By Maggie Victoria

My daughter was diagnosed with scoliosis at the age of 8. She was stable. It was her diagnosis, that sent me to the web because I was not having her journey as mine was; a disaster. She has strongly expressed to me, that there will be no surgery, that she will not live life as I do. She said, even if she has to live twisted, she will not allow “them” to do to her what they did to me.

I came upon the CLEAR scoliosis treatment, and Schroth, and several other treatment options for her. Since there were treatments for her where she was schooled, I embarked upon a physical therapy program, and a regular chiropractor. This was my first mistake in her treatment. Understand that the generalists are not equipped to deal with scoliosis. They did nothing to help her. In fact, the treatment, largely ineffective had a very negative impact on her ability to cope with her diagnosis.

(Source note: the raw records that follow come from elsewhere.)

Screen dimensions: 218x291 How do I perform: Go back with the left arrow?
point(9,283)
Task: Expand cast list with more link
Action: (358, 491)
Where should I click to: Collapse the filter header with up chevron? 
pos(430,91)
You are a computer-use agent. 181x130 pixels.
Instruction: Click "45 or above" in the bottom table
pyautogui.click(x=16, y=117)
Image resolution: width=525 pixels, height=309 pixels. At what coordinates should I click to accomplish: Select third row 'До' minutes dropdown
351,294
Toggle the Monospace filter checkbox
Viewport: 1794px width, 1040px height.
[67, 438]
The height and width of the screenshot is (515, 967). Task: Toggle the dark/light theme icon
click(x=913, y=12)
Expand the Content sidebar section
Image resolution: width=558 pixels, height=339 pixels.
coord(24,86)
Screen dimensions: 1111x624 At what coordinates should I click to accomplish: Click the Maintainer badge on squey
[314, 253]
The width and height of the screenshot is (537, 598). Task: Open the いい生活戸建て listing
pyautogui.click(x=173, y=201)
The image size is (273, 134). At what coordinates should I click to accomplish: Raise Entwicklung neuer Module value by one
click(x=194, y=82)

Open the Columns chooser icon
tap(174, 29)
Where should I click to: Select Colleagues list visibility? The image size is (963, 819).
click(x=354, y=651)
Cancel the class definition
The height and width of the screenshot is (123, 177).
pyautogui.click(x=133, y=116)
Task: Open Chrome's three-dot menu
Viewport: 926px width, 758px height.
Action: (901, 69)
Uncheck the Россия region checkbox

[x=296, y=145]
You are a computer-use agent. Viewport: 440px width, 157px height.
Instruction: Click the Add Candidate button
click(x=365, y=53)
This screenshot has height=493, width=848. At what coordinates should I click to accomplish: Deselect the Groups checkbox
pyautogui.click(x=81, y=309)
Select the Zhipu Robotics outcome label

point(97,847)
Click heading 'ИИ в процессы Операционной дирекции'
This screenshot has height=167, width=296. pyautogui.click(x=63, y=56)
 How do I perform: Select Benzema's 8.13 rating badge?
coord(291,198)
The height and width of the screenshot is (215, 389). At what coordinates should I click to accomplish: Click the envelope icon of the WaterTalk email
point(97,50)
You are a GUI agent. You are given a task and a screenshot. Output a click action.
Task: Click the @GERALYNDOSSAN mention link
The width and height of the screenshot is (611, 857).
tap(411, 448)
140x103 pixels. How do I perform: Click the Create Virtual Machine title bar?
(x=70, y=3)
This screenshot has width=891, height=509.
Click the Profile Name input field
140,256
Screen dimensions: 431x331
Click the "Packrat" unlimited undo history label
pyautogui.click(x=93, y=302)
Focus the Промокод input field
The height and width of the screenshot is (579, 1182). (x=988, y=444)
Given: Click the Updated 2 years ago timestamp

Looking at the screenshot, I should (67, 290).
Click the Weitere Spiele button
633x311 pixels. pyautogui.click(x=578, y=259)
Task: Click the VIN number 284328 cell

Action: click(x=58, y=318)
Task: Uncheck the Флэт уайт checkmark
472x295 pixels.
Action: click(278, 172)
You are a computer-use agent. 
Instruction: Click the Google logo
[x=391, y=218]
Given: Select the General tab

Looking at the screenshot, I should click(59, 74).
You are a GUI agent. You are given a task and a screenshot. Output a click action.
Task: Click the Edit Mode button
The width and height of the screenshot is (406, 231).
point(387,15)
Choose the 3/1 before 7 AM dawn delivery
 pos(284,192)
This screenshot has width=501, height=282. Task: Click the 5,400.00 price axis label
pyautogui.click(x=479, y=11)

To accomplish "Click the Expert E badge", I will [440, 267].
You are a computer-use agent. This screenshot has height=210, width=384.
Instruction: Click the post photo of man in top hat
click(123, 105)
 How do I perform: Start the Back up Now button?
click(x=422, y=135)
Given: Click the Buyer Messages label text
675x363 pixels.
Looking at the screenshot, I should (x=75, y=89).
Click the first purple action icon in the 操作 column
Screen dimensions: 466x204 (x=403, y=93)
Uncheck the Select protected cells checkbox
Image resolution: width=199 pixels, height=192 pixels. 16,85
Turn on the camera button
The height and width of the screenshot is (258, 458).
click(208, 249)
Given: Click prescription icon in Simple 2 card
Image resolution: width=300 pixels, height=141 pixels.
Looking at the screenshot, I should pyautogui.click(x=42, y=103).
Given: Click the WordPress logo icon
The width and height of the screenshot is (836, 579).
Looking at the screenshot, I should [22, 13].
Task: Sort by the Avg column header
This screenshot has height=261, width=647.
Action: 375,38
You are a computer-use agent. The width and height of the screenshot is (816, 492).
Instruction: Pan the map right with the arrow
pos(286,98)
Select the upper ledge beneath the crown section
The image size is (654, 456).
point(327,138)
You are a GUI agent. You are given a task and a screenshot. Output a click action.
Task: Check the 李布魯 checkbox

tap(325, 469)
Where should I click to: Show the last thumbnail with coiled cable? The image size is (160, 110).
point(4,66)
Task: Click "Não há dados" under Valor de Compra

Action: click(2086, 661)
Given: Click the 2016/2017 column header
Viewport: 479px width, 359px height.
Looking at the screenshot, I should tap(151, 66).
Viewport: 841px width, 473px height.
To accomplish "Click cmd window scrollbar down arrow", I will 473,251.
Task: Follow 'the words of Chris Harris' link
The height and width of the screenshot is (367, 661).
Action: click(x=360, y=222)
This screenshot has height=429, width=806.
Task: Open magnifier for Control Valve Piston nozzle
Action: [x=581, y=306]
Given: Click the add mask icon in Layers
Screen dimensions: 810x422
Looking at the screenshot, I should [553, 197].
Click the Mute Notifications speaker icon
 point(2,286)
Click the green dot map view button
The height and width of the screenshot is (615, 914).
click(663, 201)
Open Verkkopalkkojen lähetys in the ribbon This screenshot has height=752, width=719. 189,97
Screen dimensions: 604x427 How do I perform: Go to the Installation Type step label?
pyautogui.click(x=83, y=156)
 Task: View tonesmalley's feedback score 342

I continued to research online, and I found the CLEAR Institute, and one of their certified doctors, Clayton Stitzel DC. I found him to be very knowledgeable in the three dimensional non-surgical treatment of scoliosis. I found his passion to help, to educate, and raise awareness refreshing and motivating.

We found a CLEAR scoliosis treatment center near our home and my daughter has started treatment there. The wait and watch protocol, as suggested by the surgeon, has doubled her Cobb angle, and now she has rotation which is more difficult to treat. If only the surgeon had told us about CLEAR scoliosis treatment and recommended it to us, instead of waiting and watching while she progressed from early stages of scoliosis to a triple curve with rotation. Why are the orthopaedic doctors such a close-minded community! I am angered and frustrated, that I as a parent had to find the CLEAR Institute on my own.

She is early in her scoliosis treatment, she is doing well, her confidence levels have increased, she is standing taller and she is happy we are not sitting and waiting for it to triple.

Parents must be realistic to understand that scoliosis, like any other condition can be managed, it can be treated without surgery, (which is primarily for cosmetic reasons in adolescent idiopathic scoliosis anyway), and a child can live a very healthy normal life without surgery. Parents must also understand that nothing, not even scoliosis surgery, will always straighten the spine to that of non-scoliosis ranges.

My life has forever changed because of scoliosis surgery, cosmetically, I look like “hell” and considering that is the only reason to do surgery, we should have left it alone and I would have been better for it.

I support, counsel and share with scoliosis patients every day, who have come to me, for advice and a kind word. They suffer as I do, they are strong people, with good hearts who also share my passion, in non-surgical scoliosis treatment and the search for a better way.

My Advice to Parents

Have a sense of perspective. Adolescent Idiopathic Scoliosis is not the worst thing your child can be diagnosed with. It is not life threatening, children will not die without scoliosis surgery, their organs will not be crushed, scoliosis surgery is primarily indicated for cosmetic improvement only. Know that now, more than ever there are choices and options. Also have confidence in your ability to parent, knowing what is best for your child, because no one knows your child better than you.

Speak with other parents, join online forums, however, take what you read, remove the emotions, and weigh what you read based on your own common sense. Know that there are studies, but very few that illustrate the long term outcomes of surgery.

Do not wait and watch. There is non-surgical scoliosis treatment that can begin to attack the scoliosis and attempt to keep your child out of the operating room.

Do not be intimidated, in to making rash or rushed decisions about your child need for surgery. There is NO rush, there is time to seek out alternatives, to do your research, to get second and third opinions. Keep in mind that surgeons are paid to operate.

Understand that the best gift you can give your child is their health. Do your research, reach out, and never trust implicitly have the courage to question, to educate, and seek out non-surgical treatment. To me, these seem like common sense but when dealing with our children and diagnosis of disease it can be overwhelming.

This is my experience this is my story, and now my daughter`s journey which will not be the same as mine. Hers will be one where her body is unaltered, and we manage her condition as we would anything else. That is the greatest gift I can give her. Some day she has promised me, she will be an M.D. and she will foster change for the good of all.

Understand that there is resistance to change within the scoliosis community but we all want a better way to treat and to me, anything that will leave the body unaltered with such a severe and complicated surgery is a good day, for all of us in the scoliosis community.

We cannot control the genetic pre-disposition “cards” that our children are handed but we certainly can control and manage their health care and guard it as their best asset.

The mistakes of the past, will not repeat itself in her generation.